• Written task 1: In the commentary on Joe Lycett and Liz Truss, what did Lycett tell his Twitter followers he was going to have framed?
• Written task 2: Translate the following sentence from the commentary on Joe Lycett and Liz Truss into French: "Lycett seems almost obscenely pleased with the publicity – and well he might."
• Written task 3: Condense the paragraph of the commentary on Joe Lycett and Liz Truss that begins "At the conclusion of Kuenssberg’s fairly inconsequential interview" into a shorter version that retains its main facts.

Though she may well president over thousands of needless “excess deaths”, this winter, it would seem that our brand new prime minister, Liz Truss, hasn’t yet killed satire – despite her best efforts. Indeed, she has inadvertently turned comedian Joe Lycett into some sort of national comedy institution.
He’s featured on the front page of the Daily Mail in a savage take-down normally reserved for Labour leaders, Supreme Court judges and Greta Thunberg:”NOW BBC COMIC MOCKS LIZ TRUSS”.
It’s absurd and unintentionally amusing, as if Truss, a workaday second-rate hack politician promoted way behind her abilities (and they know it), was a latter day Mother Theresa; or her late majesty Queen Elizabeth the Queen Mother, or Joanna Lumley – beatified and unable to answer back.
For his part, Lycett carried on what we now know to have been an elaborate satirical exercise by telling his Twitter followers that he was going to get the Daily Mail front page framed. This was followed up by an enthusiastic (and presumably sarky) tweet after Truss’s wooden speech of acceptance at her coronation:
“Yes @trussliz absolutely smashed it babe!!!”
Quite an achievement for a comic (though freelance and not employed by, or the responsibility of, the BBC) to “shade” a new prime minister. Truss might well be tempted to tell Mail supremo Paul Dacre, “thanks a bunch, Paul”. Lycett seems almost obscenely pleased with the publicity – and well he might.
As someone who prides themself on their heightened sense of irony, I have to admit that, ironically enough, I was left mystified by Joe Lycett’s turn on Laura Kuenssberg’s new Sunday morning political knockabout show.
At the conclusion of Kuenssberg’s fairly inconsequential interview with Liz Truss (voting had, after all, already ended and Liz was being careful) Lycett could be heard whooping and squeaking in delight at the other end of the studio. Lycett was parked on a sofa-based panel with Labour’s Emily “Chav” Thornberry and someone who used to work for Boris Johnson who’s got a novel coming out.

• Data segment:
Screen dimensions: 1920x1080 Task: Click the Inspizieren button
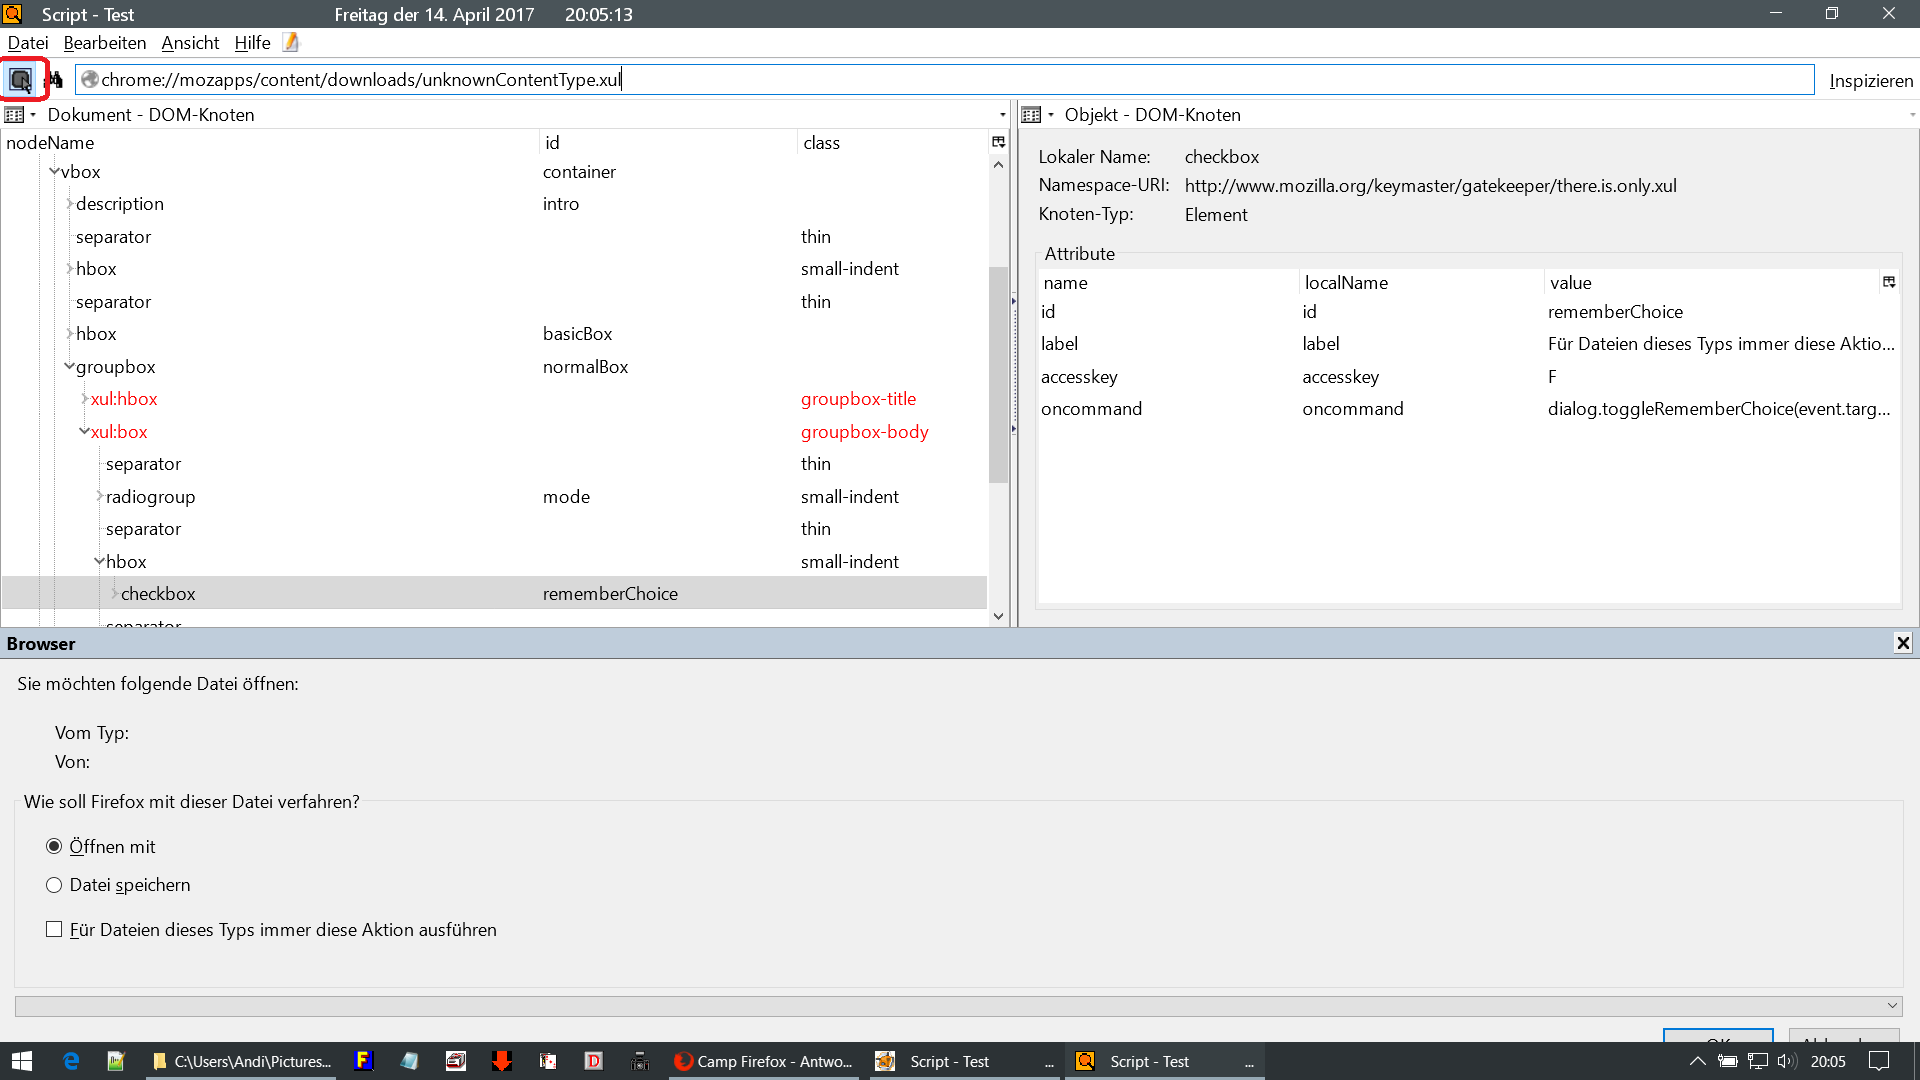[x=1870, y=81]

• Answer 1: The Daily Mail front page.

• Answer 2: Lycett semble presque obscènement ravi de cette publicité – et il a bien de quoi l'être.

• Answer 3: When Kuenssberg's unremarkable interview with Liz Truss ended, Lycett was heard whooping and squeaking with delight from across the studio. Voting had already closed, and Truss was being careful. Lycett sat on a sofa panel with Labour's Emily Thornberry and a former Boris Johnson staffer who has a novel coming out.